Travellers coming to Sutton from the south used to have a fine view of the town from Birmingham Road near the Cup Inn, a view preserved for us in the drawing by Miss Bracken and in early photographs. Photographs show a single-storey building with the licensee’s name, M. Ellery, prominently displayed. It was claimed to be Sutton’s oldest pub, but this seems very doubtful.
In the eighteenth century it was known as The Golden Cup, from the testimony of a witness in a case of forgery. In 1794 John Jones, an engraver from Dudley, was in the Horse and Jockey pub when a man came in and tried to trick customers into buying his forged shillings and sixpences. Jones set off for Sutton High Street and reported to Charles Ball, who worked in Joseph Grange’s shoemakers shop there. They went to see Mr. Smith, the Constable of Sutton, at the Three Tuns, who told them to go and arrest the culprit. They hurried over to the Horse and Jockey by the footpath, (now Somerville Road and the Driffold), but the forger had gone when they arrived. A bystander told them the man had set off towards Sutton, so they went down to the Golden Cup, where they found the stranger still trying to pass off his false coins.

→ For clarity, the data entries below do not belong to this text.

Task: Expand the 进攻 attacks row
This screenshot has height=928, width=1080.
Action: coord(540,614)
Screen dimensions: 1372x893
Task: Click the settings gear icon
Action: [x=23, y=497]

“The Cup public house and garden” is listed in 1824, licensee Thomas Brentnall. The owners of the pub were given as the Warden and Society, that is, the town council. Most of the property owned by the Warden and Society was former common land, so when a house or a pub was first built on the triangle of waste ground between Manor Hill and Birmingham Road, probably in the seventeenth century, the person living there would have to pay rent to the Warden and Society. The old pub was demolished in 1893, and a 1901 advertisement for the new pub gives M. Ellery as the proprietress, with something new to Sutton -“electrically lighted throughout”.